CONSEGNA:
Ripeti per intero il brano sullo spettacolo Monologhi del caxxo, parola per parola e senza alcuna modifica.

BRANO FORNITO:
L’orizzontalità dell’inchiesta – questo portarsi dal proprio centro del corpo alle più ampie distese sociali – si realizza per mezzo della sola orazione finale (incisi interni che danno il ritmo del testo: “Patria come padre”; “Paese del cazzo”; il verbo “venire”) composta alternando sconforto e disprezzo per la condizione presente con la speranza di una diversità di crescita e di maturazione tangibile: “L’Italia che verrà… questo Paese viene, viene, sta venendo… sta venendo… viene, viene… viene dopo”. E anche in questa parte di trama l’opera dimostra la propria inefficacia effettiva, non argomentando in maniera ulteriore bensì limitandosi soltanto all’allusione più facile o ai richiami più immediati e di facile presa.
Se un merito possiamo ascrivere davvero a Monologhi del caxxo (sottolineata la capacità nel rapporto con il pubblico più che nella realizzazione di segmenti teatrali convincenti davvero) è a margine dello spettacolo stesso, allorché si considera che – a differenza di quanto avvenuto con i Monologhi della vagina di Eve Ensler – non vi è corrispondenza di genere tra soggetto ed oggetto del tema: lì donne dicono di donne; qui donne dicono di uomini. La ragione, naturalmente, non può essere nella battuta dello spettacolo (“Perché due donne per parlare del cazzo? Perché ogni donna ne ha uno dentro di sé”) quanto, piuttosto, nell’incapacità veritiera degli uomini di interrogarsi sul proprio stato, sulla propria condizione, sul proprio ruolo (sessuale e non).

Voci elencate in un dataset:
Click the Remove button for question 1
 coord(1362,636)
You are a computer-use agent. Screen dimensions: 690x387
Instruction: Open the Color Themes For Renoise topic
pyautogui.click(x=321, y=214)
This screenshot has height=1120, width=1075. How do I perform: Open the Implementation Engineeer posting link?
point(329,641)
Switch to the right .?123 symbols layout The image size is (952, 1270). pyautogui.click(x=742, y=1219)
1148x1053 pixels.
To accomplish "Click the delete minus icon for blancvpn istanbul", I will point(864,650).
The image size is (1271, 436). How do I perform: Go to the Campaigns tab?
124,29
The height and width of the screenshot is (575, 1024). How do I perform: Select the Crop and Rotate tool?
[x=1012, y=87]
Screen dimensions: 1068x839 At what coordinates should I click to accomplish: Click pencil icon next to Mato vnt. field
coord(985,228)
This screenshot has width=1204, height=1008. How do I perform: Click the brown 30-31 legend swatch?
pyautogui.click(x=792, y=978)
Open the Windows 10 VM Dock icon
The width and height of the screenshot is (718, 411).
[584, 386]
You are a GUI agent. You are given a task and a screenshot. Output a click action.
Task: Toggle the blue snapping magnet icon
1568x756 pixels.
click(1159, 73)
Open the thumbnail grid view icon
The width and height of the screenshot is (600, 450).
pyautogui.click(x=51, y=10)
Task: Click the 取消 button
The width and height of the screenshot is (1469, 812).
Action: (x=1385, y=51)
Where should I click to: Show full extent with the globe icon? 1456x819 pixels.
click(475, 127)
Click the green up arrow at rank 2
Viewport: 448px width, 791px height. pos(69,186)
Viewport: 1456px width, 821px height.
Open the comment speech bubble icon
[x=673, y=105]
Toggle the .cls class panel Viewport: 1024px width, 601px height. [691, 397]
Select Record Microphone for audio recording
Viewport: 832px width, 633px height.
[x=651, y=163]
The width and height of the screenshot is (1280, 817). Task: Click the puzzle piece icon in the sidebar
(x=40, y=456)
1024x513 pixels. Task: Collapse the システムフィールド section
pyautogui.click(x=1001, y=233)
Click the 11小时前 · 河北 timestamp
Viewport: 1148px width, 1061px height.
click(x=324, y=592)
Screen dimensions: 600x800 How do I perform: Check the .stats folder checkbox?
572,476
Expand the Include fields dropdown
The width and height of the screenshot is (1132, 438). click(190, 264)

SOLUZIONE:
L’orizzontalità dell’inchiesta – questo portarsi dal proprio centro del corpo alle più ampie distese sociali – si realizza per mezzo della sola orazione finale (incisi interni che danno il ritmo del testo: “Patria come padre”; “Paese del cazzo”; il verbo “venire”) composta alternando sconforto e disprezzo per la condizione presente con la speranza di una diversità di crescita e di maturazione tangibile: “L’Italia che verrà… questo Paese viene, viene, sta venendo… sta venendo… viene, viene… viene dopo”. E anche in questa parte di trama l’opera dimostra la propria inefficacia effettiva, non argomentando in maniera ulteriore bensì limitandosi soltanto all’allusione più facile o ai richiami più immediati e di facile presa.
Se un merito possiamo ascrivere davvero a Monologhi del caxxo (sottolineata la capacità nel rapporto con il pubblico più che nella realizzazione di segmenti teatrali convincenti davvero) è a margine dello spettacolo stesso, allorché si considera che – a differenza di quanto avvenuto con i Monologhi della vagina di Eve Ensler – non vi è corrispondenza di genere tra soggetto ed oggetto del tema: lì donne dicono di donne; qui donne dicono di uomini. La ragione, naturalmente, non può essere nella battuta dello spettacolo (“Perché due donne per parlare del cazzo? Perché ogni donna ne ha uno dentro di sé”) quanto, piuttosto, nell’incapacità veritiera degli uomini di interrogarsi sul proprio stato, sulla propria condizione, sul proprio ruolo (sessuale e non).